Films d’impact au FIFO


Destins maori et aborigène...


             L’actualité des peuples colonisés d’Océanie s’avère toujours aussi scandaleuse. Qu’ils soient Mélanésiens, comme dans "Ophir", Māori ou aborigènes, leur sort reste précaire, voire insoutenable. Les réalisateurs de documentaires, eux, font œuvre salutaire et tentent de désenclaver les populations en danger : tablant sur la visibilité du FIFO dont l’audience ne cesse d’augmenter dans le monde. Parviendront-ils à impacter sur l’irresponsabilité ou la surdité des pays ou des monopoles économiques dominants ?


            Salué au 17ème FIFO par le 1er Prix Spécial du jury, "Merata : How Mum Decolonized the screen", de Heperi Mita, reprend dans son titre les paroles mêmes de la réalisatrice Māori néo-zélandaise : « décoloniser l’écran ». Dans le dernier quart du XXème siècle Merata Mita exerça en pionnière le métier, en actrice aussi, dans une société qui écarte et se désintéresse de ses autochtones.

Mère cinéaste et fils
           Mais ce n’est pas seulement le cinéma māori qu’elle libère de l’exclusif de ses prédateurs, c’est la planète-Femme qu’elle affranchit des pratiques archaïques qui la domestiquent et la ligotent. Tout comme une pléthore de pays océaniens, issus de différentes colonisations venues de l’Occident, la situation discriminatoire de l’époque, évoquée dans ce long-métrage documentaire, ne semble pas vraiment résolue.  La question du racisme « se manifeste de façon moins dangereuse ; elle est plus larvée, plus insidieuse. Elle se matérialise dans les institutions, au niveau des capitaux, des fonds qui pourraient appuyer la création culturelle et être attribués à la création Māori.
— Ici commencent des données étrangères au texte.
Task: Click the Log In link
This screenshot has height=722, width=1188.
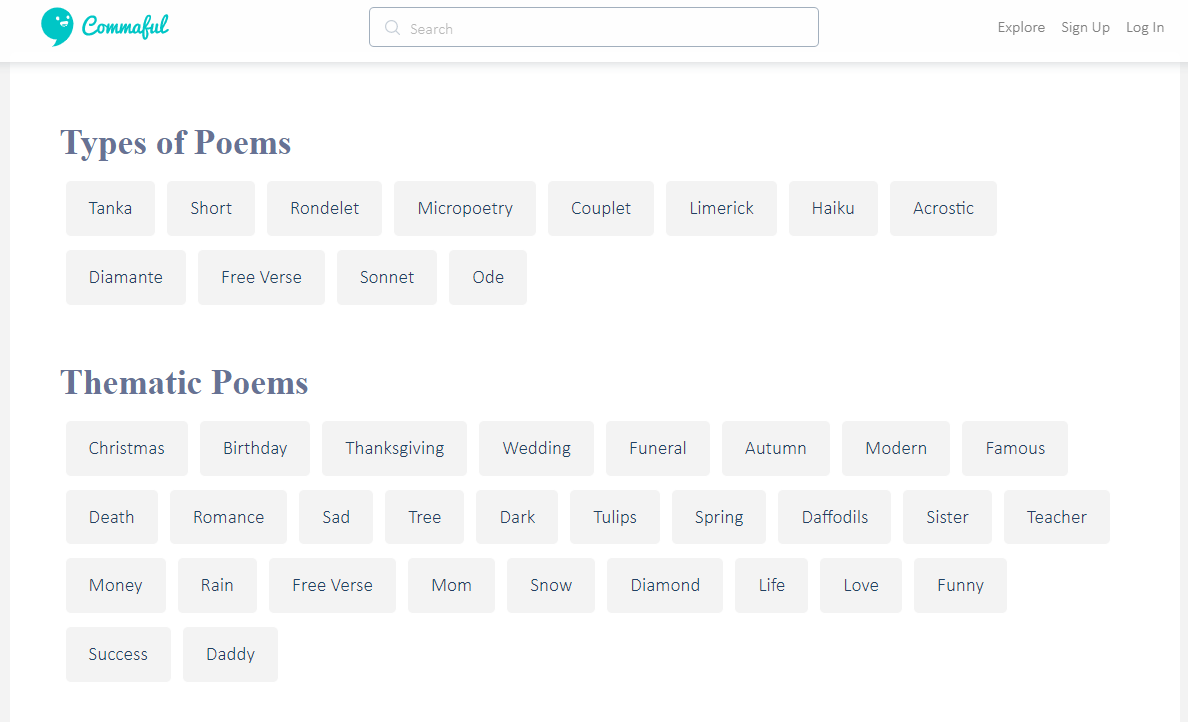Action: 1145,28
Une sorte de racisme économique en quelque sorte… » nous expliquera le réalisateur Heperi Mita.

Les entendre pour les comprendre
Construit à partir des bobines tournées par Merata, à la fois sur  les mouvements de libération des femmes et les inégalités sociales : leur engagement résolument politique n’a pas toujours bonne presse et lui valent quelques menaces… musclées de la part des services d’ordre. Innovatrice en la matière, elle a été soutenue par le milieu du cinéma Māori « qui l’a aidée à révéler son talent ». Notamment dans le film de fiction (Mauri, 1988). Elle reste, à ce jour, la seule cinéaste māori à avoir réussi à en produire un.

C’est que le racisme institutionnel de la Nouvelle-Zélande, le sexisme qui touche toutes les communautés, elle les combat au corps à corps, dans des documentaires résolument militants.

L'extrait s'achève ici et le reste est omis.